FinTech

How Does Cryptocurrency Affect The Global Economy?

Cryptocurrency

Developers of blockchain technology intended to transform the current financial system by removing the need for intermediaries. Due to its disruptive attributes, governments have taken notice of its potential impacts.

Although larger institutions may have viewed its mission as far-fetched initially, many fintechs have been successful at showing how substantial the impact of blockchain and digital currencies can be.

Defining cryptocurrency

Cryptocurrency is the term for digital or virtual currencies that consumers can use as a medium of exchange. The use of “crypto” in the name refers to cryptocurrencies leveraging cryptography to secure and verify transactions and develop new currency units. With cryptography, it is easy to encode something with a key and challenging without one.

Each cryptocurrency is an entry on the blockchain – a decentralized database that no company can edit unless the majority of the users on the network agree to it.

The decentralized nature of the blockchain makes counterfeiting nearly impossible as a public record. It also solves the double-spend problem that would otherwise occur with digital assets.

The need for a solution

The need for cryptocurrencies emerged over a decade ago. With their creation, digital currencies have since found a place in the economy where they can flourish.

Cryptocurrencies are now closely integrated into the minds of consumers as an alternative payment method for users to buy and sell items with bitcoins.

Additionally, users can invest in these digital currencies to increase their capital and hedge against changing the impact of a worsening economy.

Although westernized countries view digital currencies as an addition, places like Venezuela view them as a solution for their mismanaged local currencies.

In particular, Venezuela’s authoritarian regime has become known for its extreme inflation, which decreased millions of citizens’ living conditions. To people in this area of the world, cryptocurrencies offer a hedge against inflation since the total number of coins in circulation is limited.

Other countries may not face the same levels of hyperinflation since they use strict capital controls such as taxes to control the flow of money. In these cases, cryptocurrencies have helped businesses and consumers avoid some of this capital control (although this use is not always legal).

Beyond this, other major benefits for using digital currencies include:

  • The ability to remain anonymous: Users can keep their identities private when using digital currencies.
  • Security: The blockchain offers users the security of a decentralized network rather than the backing of one financial institution.
  • Transparency: All transactions are posted on a ledger for all users to see, offering complete visibility and preventing manipulation from other organizations or individuals. For this reason, less fraud and corruption occurs.
  • Help for the financially disadvantaged: Currently, more than one-third of the world doesn’t have access to basic banking services, all of which a citizen may need in a personal financial crisis. Cryptocurrencies do not require a bank account, increasing accessibility for those who are currently unbanked and subject to high loan fees.
  • Not limited by borders: Users can conduct transactions peer-to-peer, free from border restrictions and international transfer fees.
  • Low transaction fees: Digital currencies do not require a physical location to exist, reducing the costs associated with transacting with them.
  • More payment options for business owners: Business owners can easily expand their market globally since customers can make purchases in various currencies.

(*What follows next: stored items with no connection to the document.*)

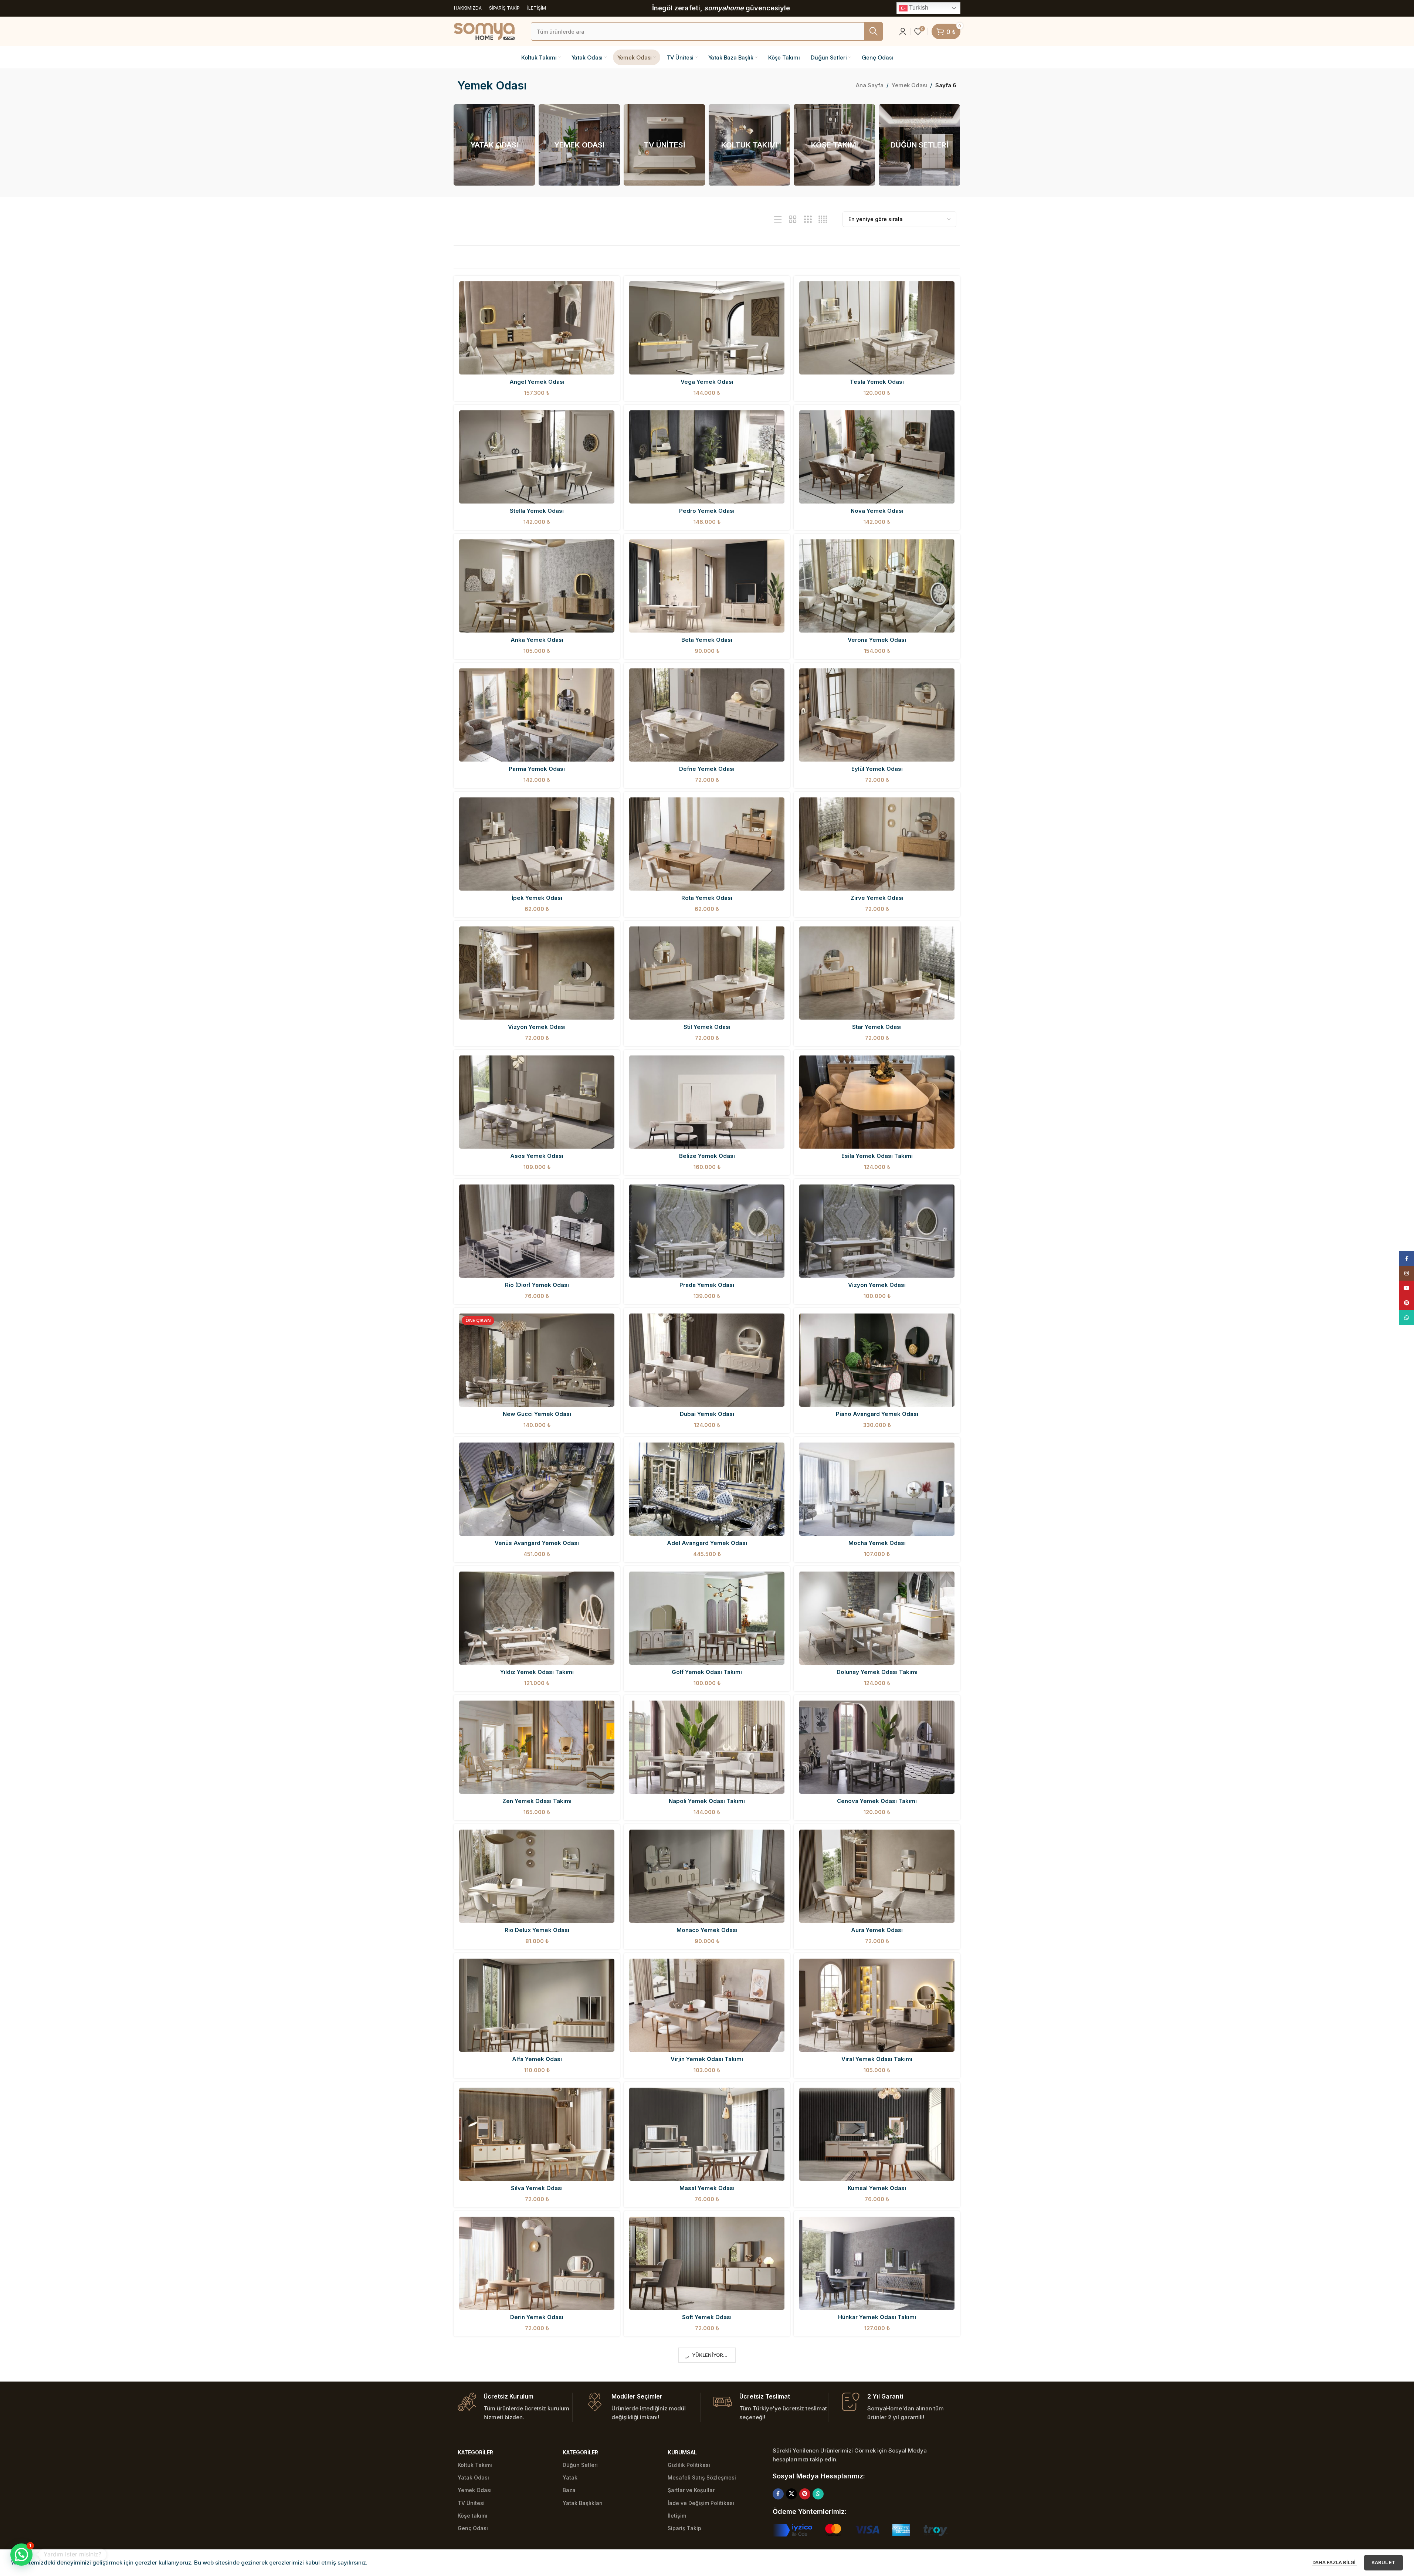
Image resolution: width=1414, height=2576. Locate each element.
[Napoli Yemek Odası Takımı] (706, 1747)
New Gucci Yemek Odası (537, 1413)
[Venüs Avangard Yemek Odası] (536, 1489)
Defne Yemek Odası (707, 768)
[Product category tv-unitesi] (664, 145)
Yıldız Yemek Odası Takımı (537, 1671)
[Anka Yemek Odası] (536, 586)
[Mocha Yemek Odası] (876, 1489)
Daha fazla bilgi (1334, 2562)
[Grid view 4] (823, 219)
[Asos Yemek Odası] (536, 1102)
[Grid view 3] (808, 219)
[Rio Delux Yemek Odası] (536, 1876)
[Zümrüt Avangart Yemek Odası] (876, 2392)
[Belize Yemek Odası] (706, 1102)
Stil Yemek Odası (707, 1026)
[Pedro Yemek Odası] (706, 457)
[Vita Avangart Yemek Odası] (536, 2521)
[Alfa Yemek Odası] (536, 2005)
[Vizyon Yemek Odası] (536, 973)
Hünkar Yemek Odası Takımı (877, 2317)
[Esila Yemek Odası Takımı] (876, 1102)
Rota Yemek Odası (706, 897)
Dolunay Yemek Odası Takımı (877, 1671)
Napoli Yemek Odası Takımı (707, 1800)
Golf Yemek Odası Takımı (707, 1671)
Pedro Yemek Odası (707, 510)
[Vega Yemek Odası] (706, 327)
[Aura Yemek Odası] (876, 1876)
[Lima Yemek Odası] (536, 2392)
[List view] (778, 219)
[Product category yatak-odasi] (494, 145)
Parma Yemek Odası (537, 768)
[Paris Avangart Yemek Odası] (876, 2521)
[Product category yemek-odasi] (579, 145)
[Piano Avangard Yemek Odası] (876, 1360)
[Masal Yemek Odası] (706, 2134)
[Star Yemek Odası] (876, 973)
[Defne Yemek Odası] (706, 715)
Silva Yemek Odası (537, 2188)
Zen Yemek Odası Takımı (537, 1800)
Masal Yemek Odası (707, 2188)
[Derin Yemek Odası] (536, 2263)
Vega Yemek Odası (707, 381)
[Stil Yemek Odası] (706, 973)
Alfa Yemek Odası (537, 2059)
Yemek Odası (910, 85)
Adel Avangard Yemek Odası (707, 1542)
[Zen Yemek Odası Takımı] (536, 1747)
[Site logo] (484, 30)
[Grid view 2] (793, 219)
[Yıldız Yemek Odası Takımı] (536, 1618)
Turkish (918, 7)
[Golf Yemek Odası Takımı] (706, 1618)
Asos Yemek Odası (536, 1155)
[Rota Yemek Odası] (706, 844)
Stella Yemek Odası (537, 510)
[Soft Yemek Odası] (706, 2263)
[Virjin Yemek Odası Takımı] (706, 2005)
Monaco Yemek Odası (707, 1929)
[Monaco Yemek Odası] (706, 1876)
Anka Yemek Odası (537, 639)
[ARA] (873, 31)
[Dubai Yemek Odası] (706, 1360)
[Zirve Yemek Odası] (876, 844)
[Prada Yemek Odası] (706, 1231)
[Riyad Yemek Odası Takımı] (706, 2392)
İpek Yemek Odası (537, 897)
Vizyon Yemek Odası (537, 1026)
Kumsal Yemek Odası (877, 2188)
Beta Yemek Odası (706, 639)
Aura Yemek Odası (877, 1929)
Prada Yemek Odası (706, 1284)
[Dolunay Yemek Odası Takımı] (876, 1618)
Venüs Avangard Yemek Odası (537, 1542)
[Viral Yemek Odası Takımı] (876, 2005)
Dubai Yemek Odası (707, 1413)
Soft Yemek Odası (707, 2317)
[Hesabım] (902, 31)
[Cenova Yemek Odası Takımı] (876, 1747)
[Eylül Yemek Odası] (876, 715)
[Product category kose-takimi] (834, 145)
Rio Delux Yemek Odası (537, 1929)
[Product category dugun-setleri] (919, 145)
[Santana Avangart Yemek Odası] (706, 2521)
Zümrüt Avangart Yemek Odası (877, 2446)
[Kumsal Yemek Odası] (876, 2134)
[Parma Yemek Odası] (536, 715)
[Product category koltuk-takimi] (749, 145)
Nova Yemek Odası (877, 510)
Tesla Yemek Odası (877, 381)
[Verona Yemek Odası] (876, 586)
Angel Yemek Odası (536, 381)
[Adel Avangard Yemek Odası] (706, 1489)
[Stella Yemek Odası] (536, 457)
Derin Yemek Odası (536, 2317)
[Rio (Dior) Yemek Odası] (536, 1231)
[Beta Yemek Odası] (706, 586)
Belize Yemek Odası (707, 1155)
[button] (21, 2554)
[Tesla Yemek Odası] (876, 327)
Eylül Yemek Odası (877, 768)
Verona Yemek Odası (877, 639)
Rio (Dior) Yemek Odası (537, 1284)
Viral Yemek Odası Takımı (876, 2059)
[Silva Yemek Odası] (536, 2134)
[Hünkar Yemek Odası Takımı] (876, 2263)
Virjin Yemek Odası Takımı (707, 2059)
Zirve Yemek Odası (877, 897)
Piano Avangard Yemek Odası (877, 1413)
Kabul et (1383, 2562)
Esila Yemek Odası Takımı (877, 1155)
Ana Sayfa (870, 85)
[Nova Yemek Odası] (876, 457)
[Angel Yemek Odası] (536, 327)
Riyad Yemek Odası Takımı (707, 2446)
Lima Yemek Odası (537, 2446)
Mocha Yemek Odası (877, 1542)
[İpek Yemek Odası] (536, 844)
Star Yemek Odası (877, 1026)
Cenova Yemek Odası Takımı (877, 1800)
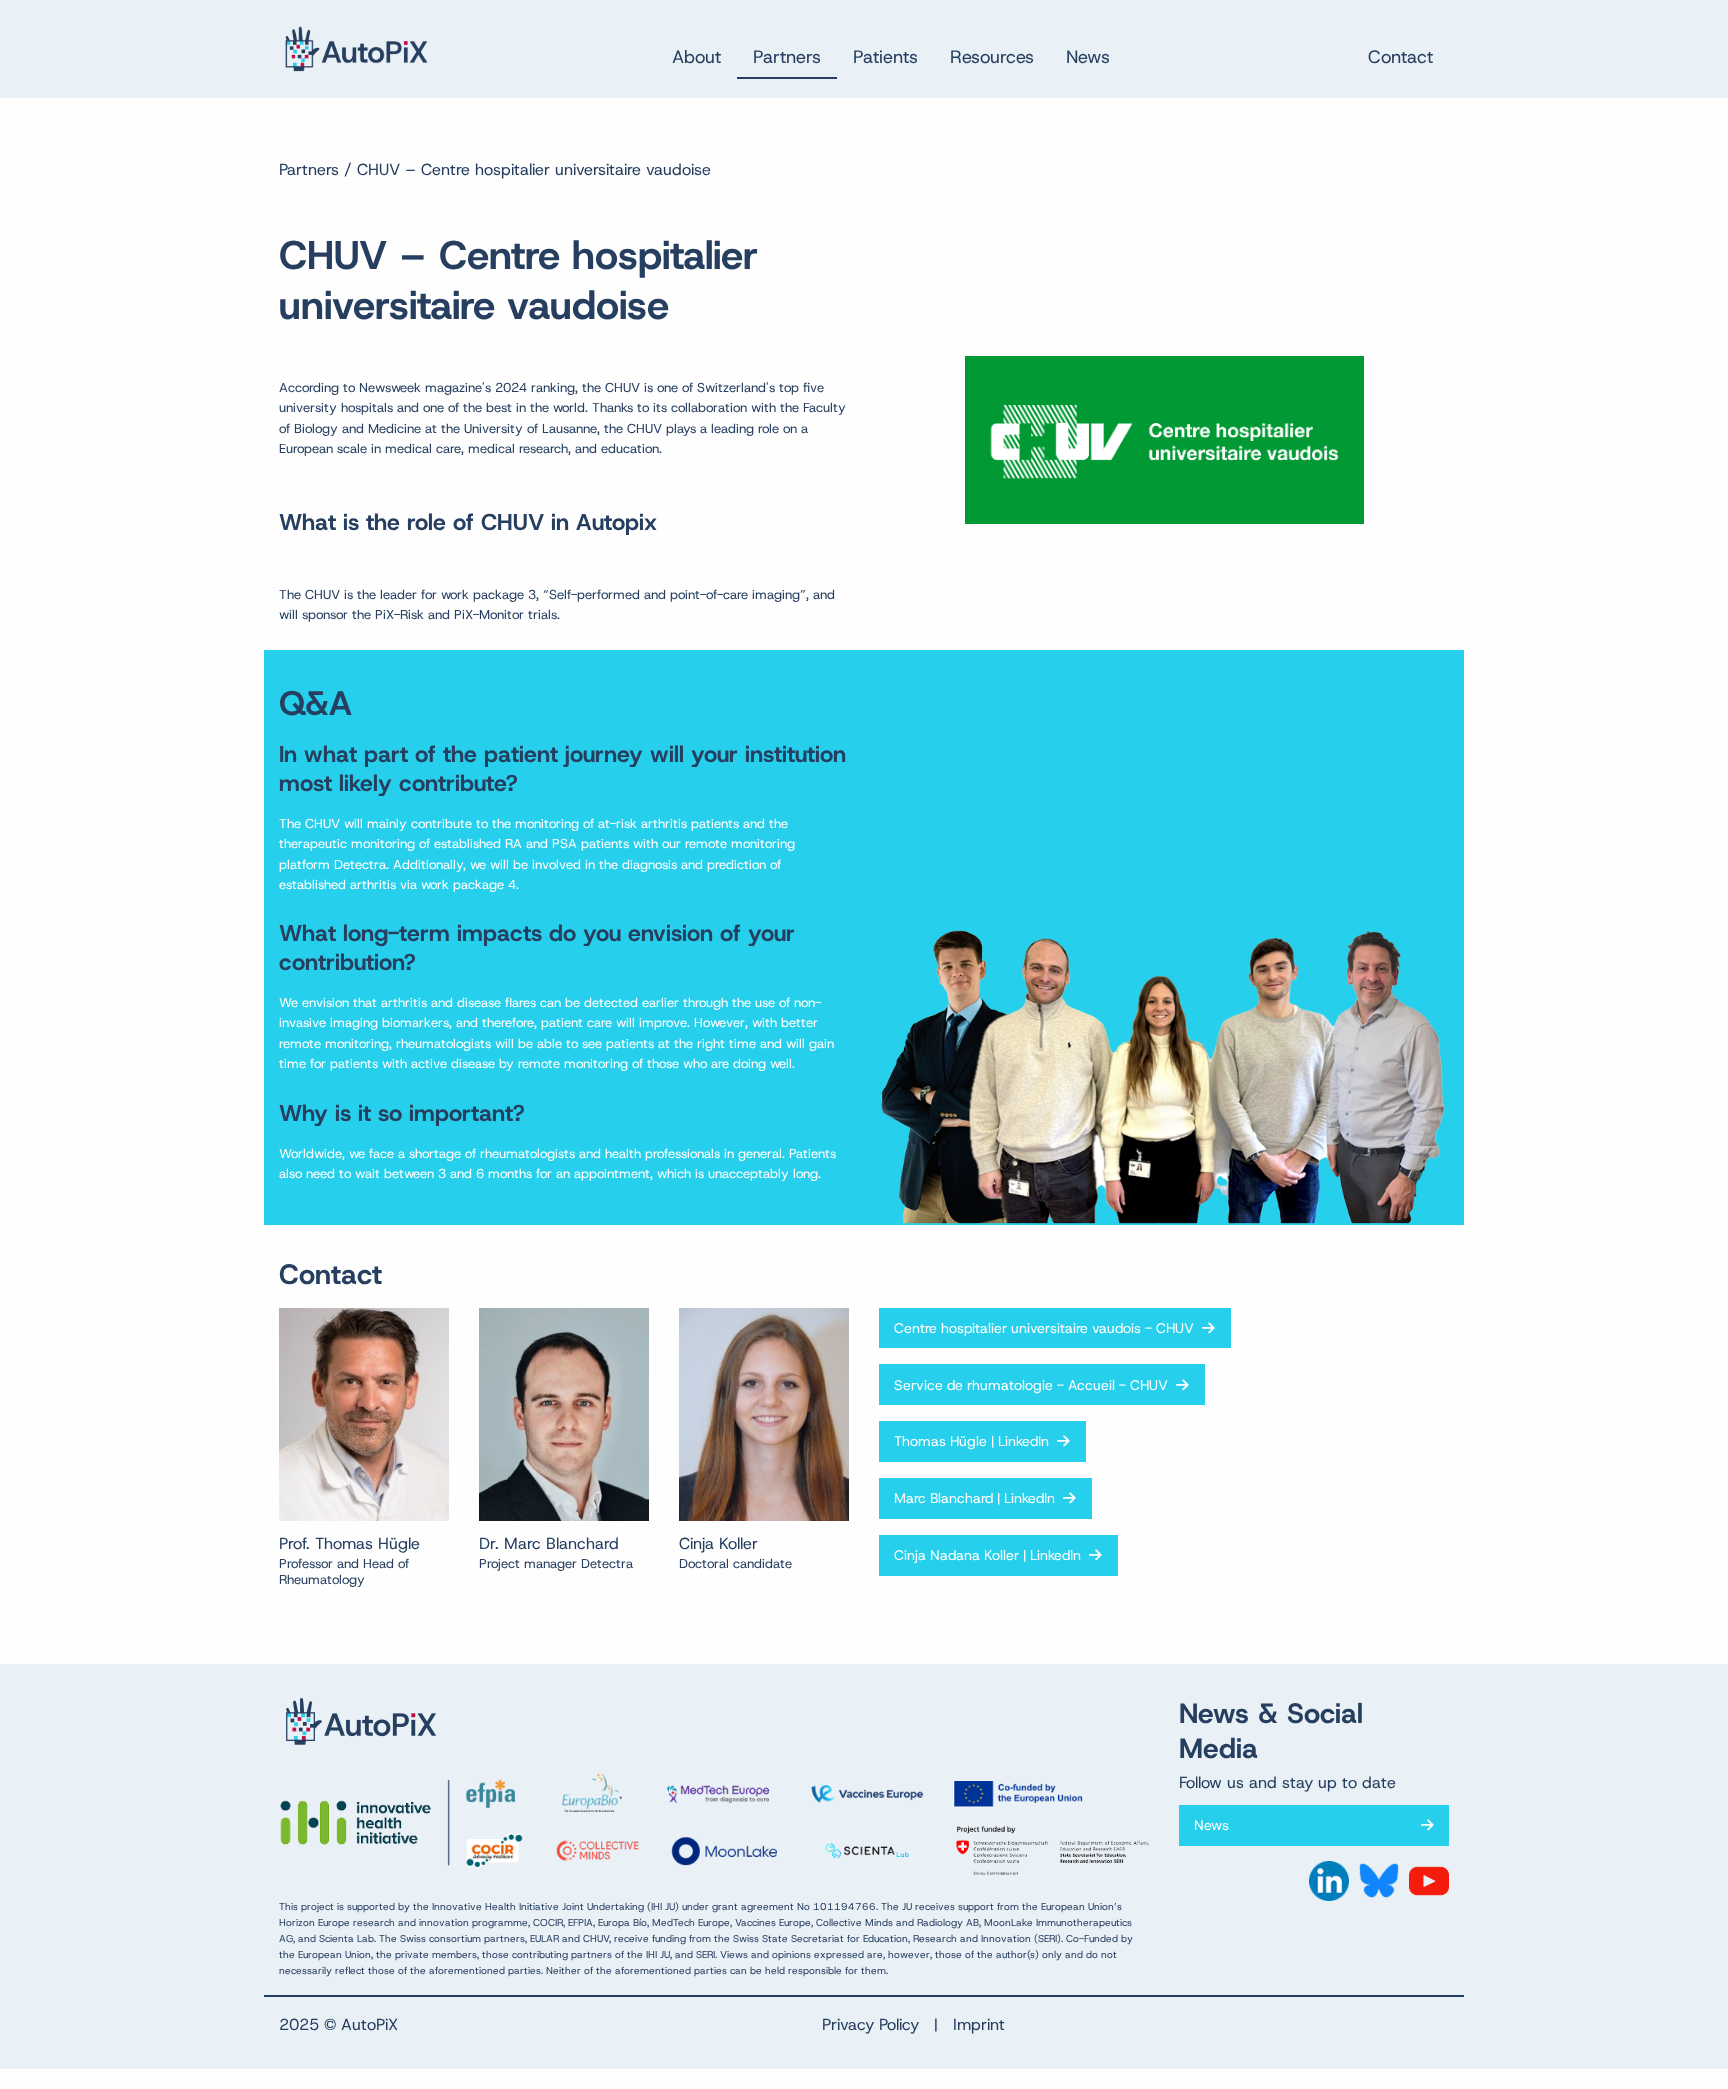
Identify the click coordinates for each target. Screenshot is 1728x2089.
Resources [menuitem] (992, 57)
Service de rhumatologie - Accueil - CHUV (1035, 1385)
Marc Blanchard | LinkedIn (978, 1498)
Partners (309, 169)
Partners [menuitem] (787, 57)
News (1215, 1825)
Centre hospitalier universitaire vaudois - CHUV (1048, 1328)
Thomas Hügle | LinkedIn (975, 1441)
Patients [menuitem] (885, 57)
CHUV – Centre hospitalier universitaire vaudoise (534, 169)
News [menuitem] (1088, 57)
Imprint (979, 2024)
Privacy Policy (870, 2024)
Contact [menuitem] (1400, 57)
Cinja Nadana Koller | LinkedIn (991, 1555)
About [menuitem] (696, 57)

The government perspective

The government’s response to cryptocurrencies has varied in support, with many central banks remaining cautious about their lack of regulation and extreme volatility. To put the volatility into perspective, at the end of 2020, bitcoin rose to a high of $60,000. A year later, the currency dropped to the $30,000 mark.

China’s response has been to create its own central bank digital currency (CBDC), which has led many other countries to go down a similar route for fear of losing an emerging arms race. Central banks don’t want to experience demand for their cryptocurrency if another country develops a more appealing means of exchange.

After China became the first country to test this concept, other countries, including France, The Philippines, Switzerland and Turkey, have begun testing their own currencies.

A new look at global investments 

Digital currencies present a host of benefits when it comes to inflation control. However, many investors have also added these currencies to diversify their digital portfolios since their non-correlated nature is similar to precious metals like gold.

As a result, many institutions have created cryptocurrency ETFs and index funds to help investors purchase this new asset class.

While some investors have embraced the added diversity, others believe that a crash in this market could lead to another global financial crisis. While the impacts are uncertain, it is worth noting the total cryptocurrency market is quite small compared to other markets in existence today.